Rather than destroying their natural affinity to animals, children should be taught to participate in outdoor activities such as camping, hiking and wildlife watching -- activities that can fill children with wonder and respect for the outdoors without having to commit violence upon wildlife.

Perhaps a better reason for children to avoid hunting is that the sport tragically injures or kills children every year. In a random sampling of 200 hunting accidents that have been reported by the news media in 2007, 12 percent of hunting injuries and fatalities victimized children aged 17 and younger. I can think of no greater tragedy than losing a child to something as unnecessary as a hunting accident, yet this is a nightmare that becomes reality far too often.

To enjoy the outdoors, children can take part in wildlife watching, the dominant form of wildlife-related outdoor recreation in Ohio. According to the U.S. Fish and Wildlife Service, the number of Ohio residents who fed, photographed or otherwise observed wildlife in 2006 outnumbered Ohio's hunters by more than six to one (3.25 million to 0.5 million respectively).

The time has come to stop our children from becoming pawns of the weapons industry. To protect wildlife and the areas where they live while simultaneously promoting a more peaceful world, please visit http://www.cashwildwatch.org.

Joe Miele, Vice President

Committee to Abolish Sport Hunting

http://www.mansfieldnewsjournal.com/app ... /801070302

Comment --- There is a comment place available to educate the people who read this garbage.


----------



## huntingbuddy (Sep 10, 2007)

How about we quit allowing kids to play violent video games, oh and the fact that too many kids are getting killed in cars accidents, how about we quit allowing kids to ride in cars.


----------



## Huge29 (Sep 17, 2007)

This was my favorite part:


Renegade said:


> To enjoy the outdoors, children can take part in wildlife watching, the dominant form of wildlife-related outdoor recreation in Ohio. According to the U.S. Fish and Wildlife Service, the number of Ohio residents who fed, photographed or otherwise observed wildlife in 2006 outnumbered Ohio's hunters by more than six to one (3.25 million to 0.5 million respectively).
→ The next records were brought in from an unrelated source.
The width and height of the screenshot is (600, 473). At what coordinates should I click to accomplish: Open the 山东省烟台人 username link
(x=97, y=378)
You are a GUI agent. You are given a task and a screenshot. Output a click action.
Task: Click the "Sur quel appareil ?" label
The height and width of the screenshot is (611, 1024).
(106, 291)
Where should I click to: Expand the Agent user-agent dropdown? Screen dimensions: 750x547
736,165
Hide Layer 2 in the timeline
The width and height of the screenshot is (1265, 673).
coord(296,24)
So, based on this same logic, minorities will now have all of their civil liberties revoked, gays will now be openly mocked and humiliated, the majority religion in each state will now be the adopted and mandatory religion of each state.

I have read a lot of garbage in my time, which generally makes me more wise and makes me reconsider my views, however this is the most illogical and most poorly thought out article I have ever read. Since A+B=C, D+X=Z *\-\* . Pawns of the weapons industry!!?? Incredible, convinced me, anytime you can throw a conspiracy theory in there, you have my vote. On the other hand, maybe it is the same liberty that I use to participate in hunting as you use to make a [email protected]$$ of yourself in print. 
Thanks Renegade, now you got me worked up!! O|* -#&#*!-


----------



## Loke (Sep 7, 2007)

The part that I like the best is "fed" the wildlife. I don't know of any wildlife department that condones feeding wildlife. The smartest thing we can do is to teach our kids is to feed the bears.


----------



## Renegade (Sep 11, 2007)

These dorks come out of the woodwork everytime we get a positive hunting story in print anywhere. They have no common sense or logic.
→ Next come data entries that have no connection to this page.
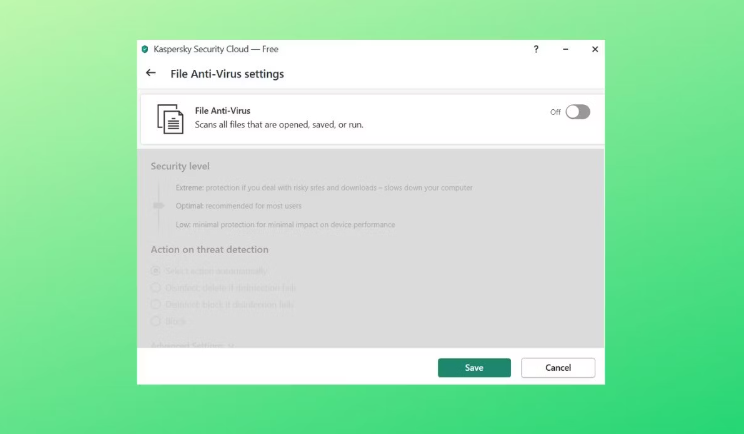This screenshot has height=434, width=744.
Task: Minimize the Kaspersky Security Cloud window
Action: (565, 49)
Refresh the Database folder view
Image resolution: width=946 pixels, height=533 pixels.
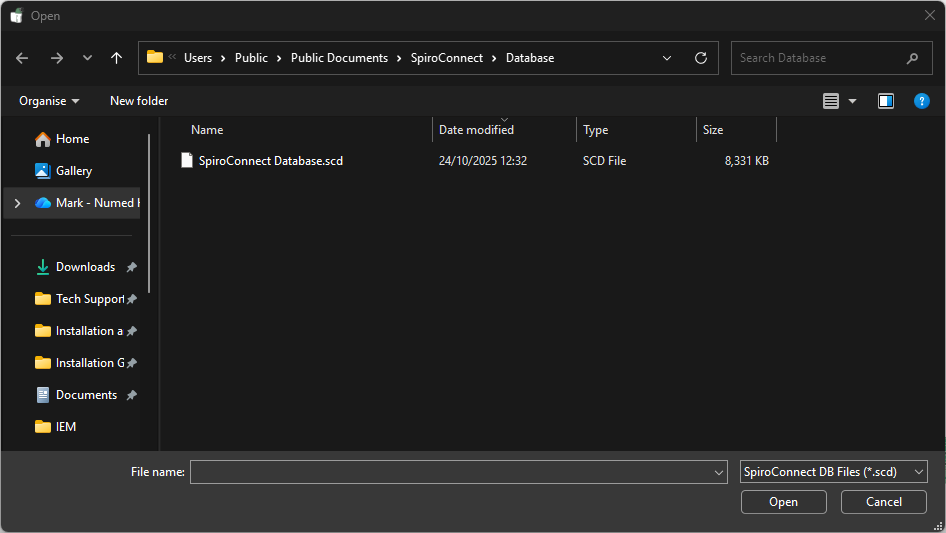700,58
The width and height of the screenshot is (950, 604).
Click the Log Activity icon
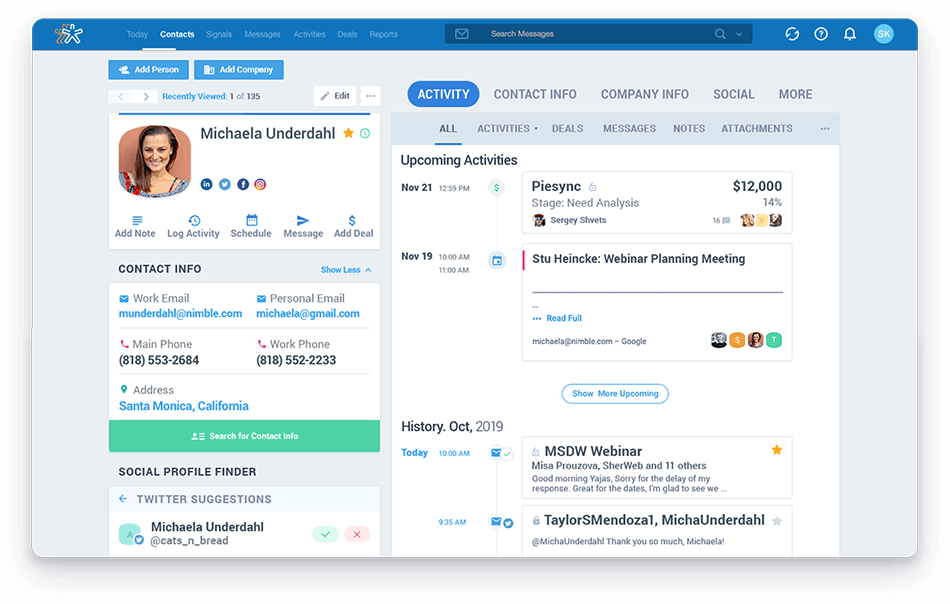tap(193, 218)
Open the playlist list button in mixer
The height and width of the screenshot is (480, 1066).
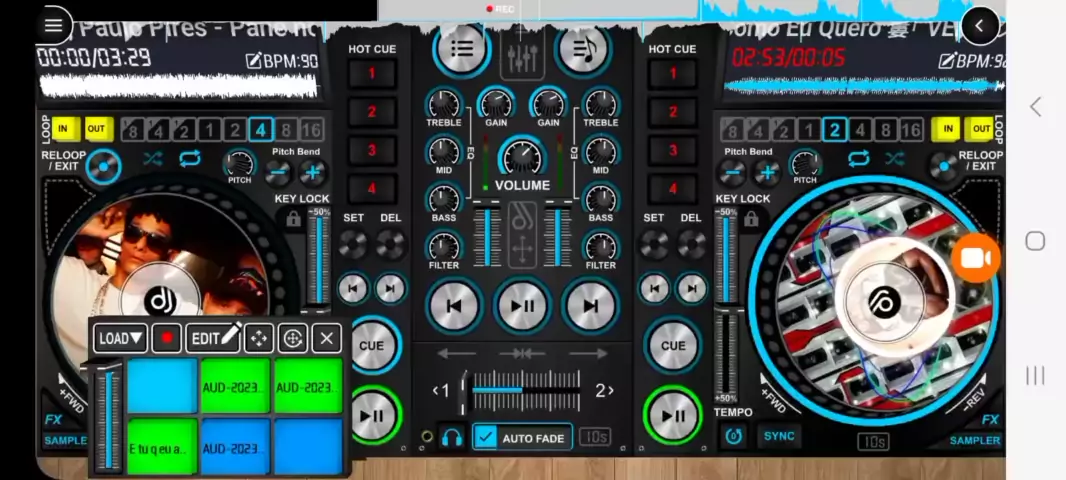click(462, 48)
I have a bumper sticker that reads:

HUNT WITH YOUR KIDS SO YOU DON'T HAVE TO HUNT FOR YOUR KIDS


----------



## ACHY (Oct 18, 2007)

> The part that I like the best is "fed" the wildlife. I don't know of any wildlife department that condones feeding wildlife.


I think what they are really referring to here is birds. Putting a bird feeder in the back yard counts as a wildlife related activity. And while I enjoy that, it certainly won't take the place of hunting. Even if I pick off the starlings and house sparrows with the pellet gun. But wait, that would make me a pawn of the weapons industry, wouldn't it? :roll:


----------



## birdman (Nov 21, 2007)

> In a random sampling of 200 hunting accidents that have been reported by the news media in 2007, 12 percent of hunting injuries and fatalities victimized children aged 17 and younger.
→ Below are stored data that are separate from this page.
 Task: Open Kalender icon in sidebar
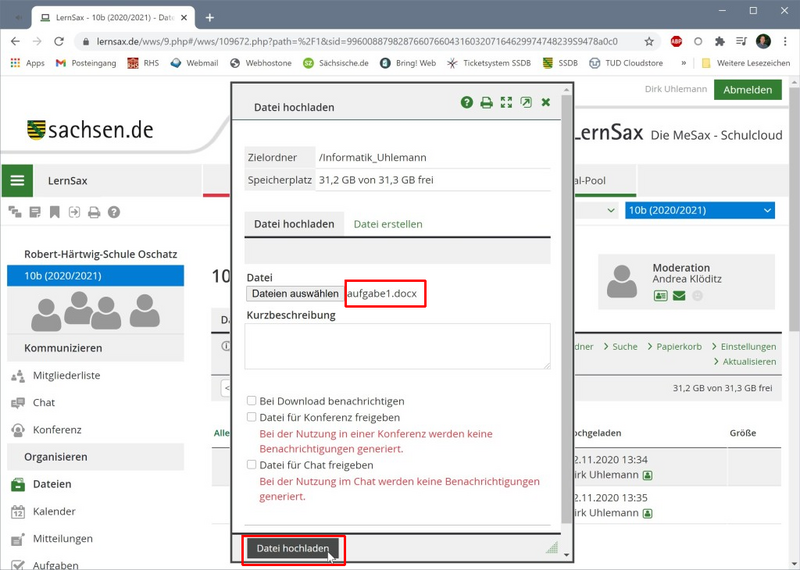point(17,512)

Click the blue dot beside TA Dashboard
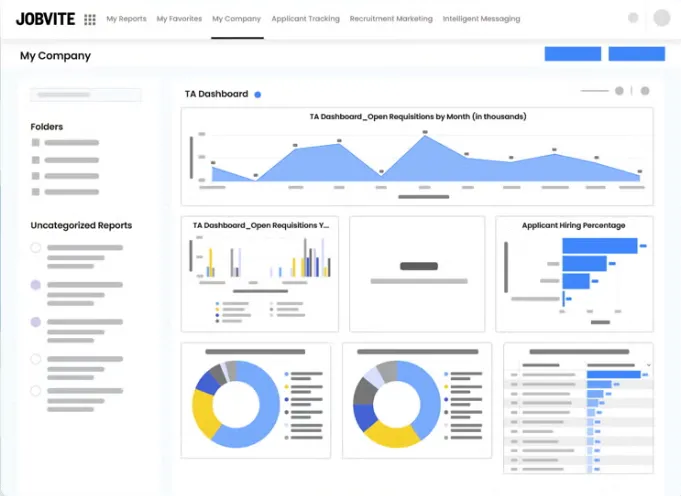click(x=258, y=94)
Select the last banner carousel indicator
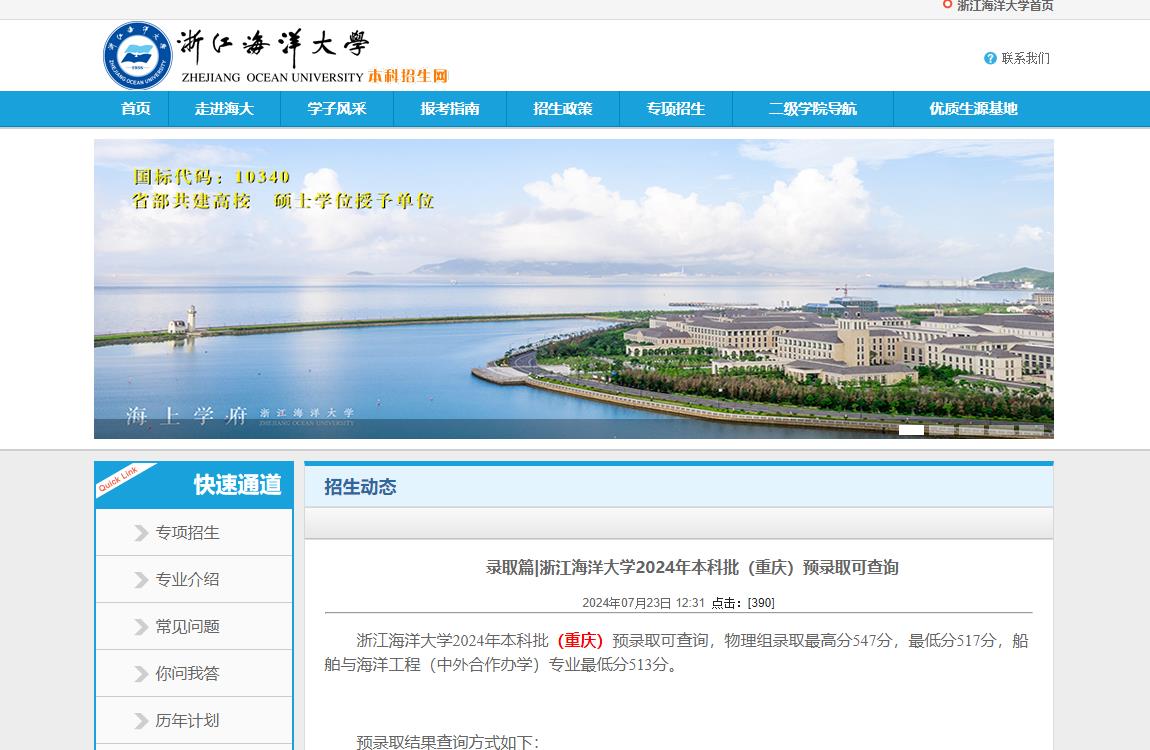The image size is (1150, 750). pyautogui.click(x=1031, y=430)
Now there is a real objective source for getting your hard core facts on hunting accidents. The news media?!? The reports I've seen on this issue indicate a very low percentage of accidents in hunters under the age of 18.


----------



## lehi (Sep 13, 2007)

Hunting is so evil


----------



## meandaboy (Dec 15, 2007)

Renegade said:


> Children should not be hunting
> 
> Regarding the recent article on the teenage girl who killed a deer while bow hunting:
> 
> ...


----------



## McFishin (Dec 24, 2007)

And after you abolish sport hunting do you youthanize the overpopulated animals or just let them starve to death nice and slow like god intended?


----------



## Huge29 (Sep 17, 2007)

McFishin said:


> And after you abolish sport hunting do you youthanize the overpopulated animals or just let them starve to death nice and slow like God intended?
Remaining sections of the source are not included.